◆ Given problem ◆
Write out every line of the records below again, requests included, with each coordinate in the answers raised by 53. Leave the pictures out.

◆ Raw data ◆
──────────────────────────────
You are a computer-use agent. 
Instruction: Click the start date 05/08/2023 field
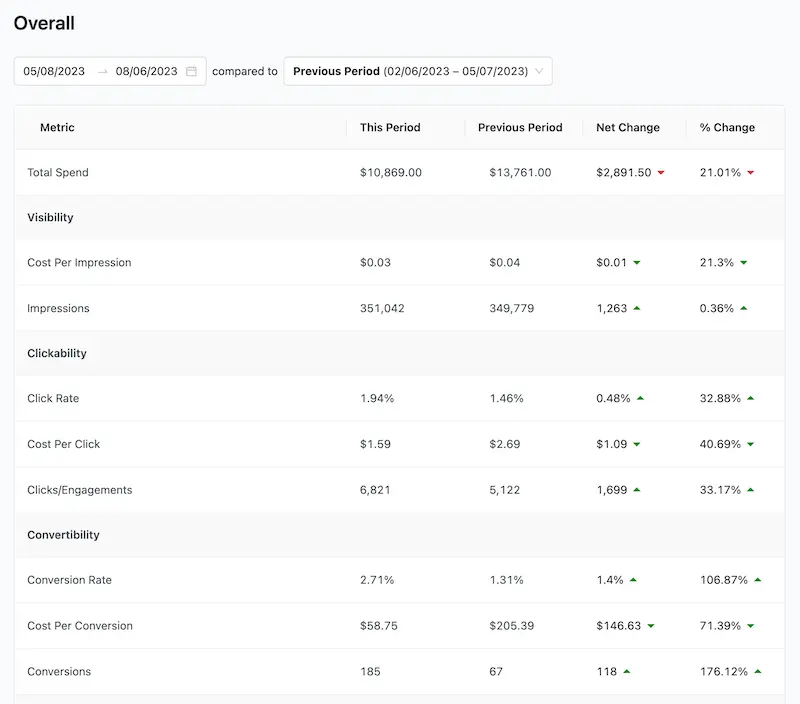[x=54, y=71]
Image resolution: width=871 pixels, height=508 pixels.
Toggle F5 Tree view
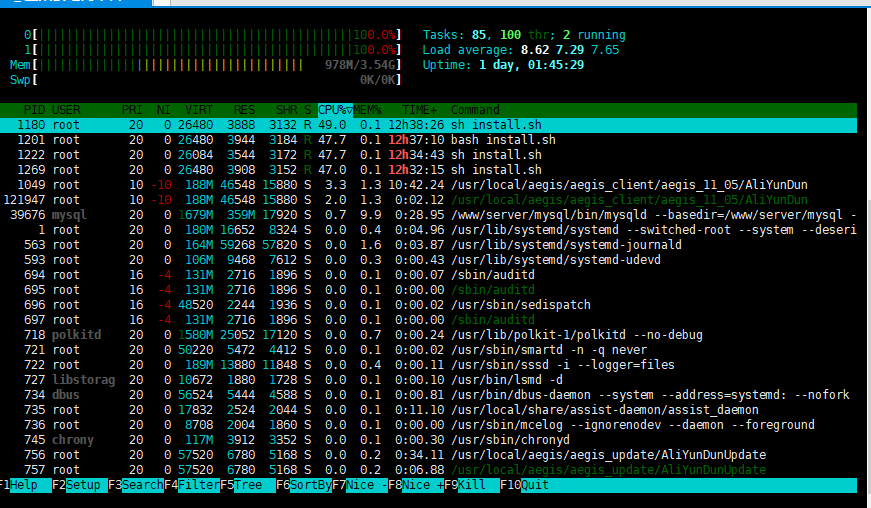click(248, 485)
──────────────────────────────
◆ Task result ◆
You are a computer-use agent. 
Instruction: Click the start date 05/08/2023 field
[x=107, y=124]
Image resolution: width=871 pixels, height=508 pixels.
Toggle F5 Tree view
click(301, 538)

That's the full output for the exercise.